Other enzymes which fall into the wider grouping of cyclic amidases include dihydroorotase [E.C.3.5.2.3] and dihydropyrimidinase [E.C.3.5.2.2], the latter of which is commonly referred to as D-hydantoinase, due to its ability to hydrolyse (R)-5-monosubstituted hydantoin derivatives. This superfamily of proteins most likely evolved in prehistoric earth, when N-carbamoyl-amino acids are hypothesised to have been the original synthons of prebiotic peptides.
The use of hydantoinases for the enantioselective hydrolysis of racemic mixtures of 5-substituted hydantoins (R)-1 and (S)-1 to their corresponding N-carbamoyl derivatives (R)-2 and (S)-2 is well established (cf. Scheme 1 below) and described in literature (Morin, Enzyme Microb. Technol. 15:208-214, 1993; Fan and Lee, Biochemical Engineering J. 8:157-164, 2001; Arcuri et al., J. Molecular Catalysis B 21:107-111, 2003; Arcuri et al., Amino Acids 19:477-482, 2000). It has been developed to the stage where commercial processes now operate at scale for the production of specific D-(R)-amino acids (R)-3 using this technology. A key aspect of these processes is the in situ racemisation of the unreacted enantiomer (S)-1 together with carbamoylase catalysed hydrolysis of (R)-2 leading to a dynamic kinetic resolution (DKR) reaction.

Kinetic resolution occurs when an enzyme turns over one enantiomer faster than the other. However, the maximum yield for this type of reaction is only 50%, and the products need to be separated from the starting material. In a dynamic kinetic resolution the enantiomers are racemized, so that (R)- and (S)-enantiomers form a chemical equilibrium and readily interconvert. When the faster reacting enantiomer is converted to the corresponding product, it is replenished due to the racemisation, thereby allowing yields of up to 100%.

• [What is being asked]:
Write out the hydantoinase passage word for word, starting at "Kinetic resolution occurs" and stopping after "up to 100%.".

• [Records shown]:
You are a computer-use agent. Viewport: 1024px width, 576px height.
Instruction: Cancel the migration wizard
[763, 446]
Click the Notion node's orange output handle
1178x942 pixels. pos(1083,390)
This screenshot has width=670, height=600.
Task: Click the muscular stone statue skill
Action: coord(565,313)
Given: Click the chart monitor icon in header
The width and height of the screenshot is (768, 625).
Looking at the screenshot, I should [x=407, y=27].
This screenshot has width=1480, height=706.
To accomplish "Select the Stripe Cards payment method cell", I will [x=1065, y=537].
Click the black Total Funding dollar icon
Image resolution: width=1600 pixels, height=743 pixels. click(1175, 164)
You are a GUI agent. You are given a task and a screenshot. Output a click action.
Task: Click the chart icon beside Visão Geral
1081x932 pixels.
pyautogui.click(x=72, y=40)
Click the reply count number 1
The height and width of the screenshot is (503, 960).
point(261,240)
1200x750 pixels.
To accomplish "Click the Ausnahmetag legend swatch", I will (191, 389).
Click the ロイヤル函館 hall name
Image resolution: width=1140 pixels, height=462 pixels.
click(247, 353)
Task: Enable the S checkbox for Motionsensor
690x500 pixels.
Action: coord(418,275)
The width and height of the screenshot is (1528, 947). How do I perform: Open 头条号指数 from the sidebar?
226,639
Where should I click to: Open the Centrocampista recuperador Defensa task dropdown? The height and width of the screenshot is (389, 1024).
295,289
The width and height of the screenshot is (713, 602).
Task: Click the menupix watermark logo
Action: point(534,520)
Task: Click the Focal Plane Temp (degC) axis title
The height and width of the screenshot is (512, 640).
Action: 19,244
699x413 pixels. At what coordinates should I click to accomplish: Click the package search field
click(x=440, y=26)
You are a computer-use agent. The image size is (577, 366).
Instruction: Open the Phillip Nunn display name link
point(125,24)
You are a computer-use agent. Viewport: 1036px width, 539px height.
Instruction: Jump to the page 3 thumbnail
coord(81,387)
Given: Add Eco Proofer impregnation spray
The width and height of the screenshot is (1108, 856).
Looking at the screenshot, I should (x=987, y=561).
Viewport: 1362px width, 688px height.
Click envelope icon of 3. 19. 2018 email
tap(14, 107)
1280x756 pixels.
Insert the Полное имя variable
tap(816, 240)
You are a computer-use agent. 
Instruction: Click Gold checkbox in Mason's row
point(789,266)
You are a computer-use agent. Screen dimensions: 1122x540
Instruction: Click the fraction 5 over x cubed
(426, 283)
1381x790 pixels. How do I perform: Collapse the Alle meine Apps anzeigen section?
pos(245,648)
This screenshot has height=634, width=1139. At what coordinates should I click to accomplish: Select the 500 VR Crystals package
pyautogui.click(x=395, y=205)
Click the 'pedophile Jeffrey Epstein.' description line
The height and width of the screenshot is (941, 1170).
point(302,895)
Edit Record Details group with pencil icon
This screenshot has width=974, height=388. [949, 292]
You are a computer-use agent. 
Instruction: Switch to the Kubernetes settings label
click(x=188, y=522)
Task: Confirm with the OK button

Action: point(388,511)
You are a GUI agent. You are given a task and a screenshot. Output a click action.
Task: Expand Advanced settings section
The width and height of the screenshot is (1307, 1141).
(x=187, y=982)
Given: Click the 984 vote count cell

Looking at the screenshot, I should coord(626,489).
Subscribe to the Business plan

• [Task answer]:
Kinetic resolution occurs when an enzyme turns over one enantiomer faster than the other. However, the maximum yield for this type of reaction is only 50%, and the products need to be separated from the starting material. In a dynamic kinetic resolution the enantiomers are racemized, so that (R)- and (S)-enantiomers form a chemical equilibrium and readily interconvert. When the faster reacting enantiomer is converted to the corresponding product, it is replenished due to the racemisation, thereby allowing yields of up to 100%.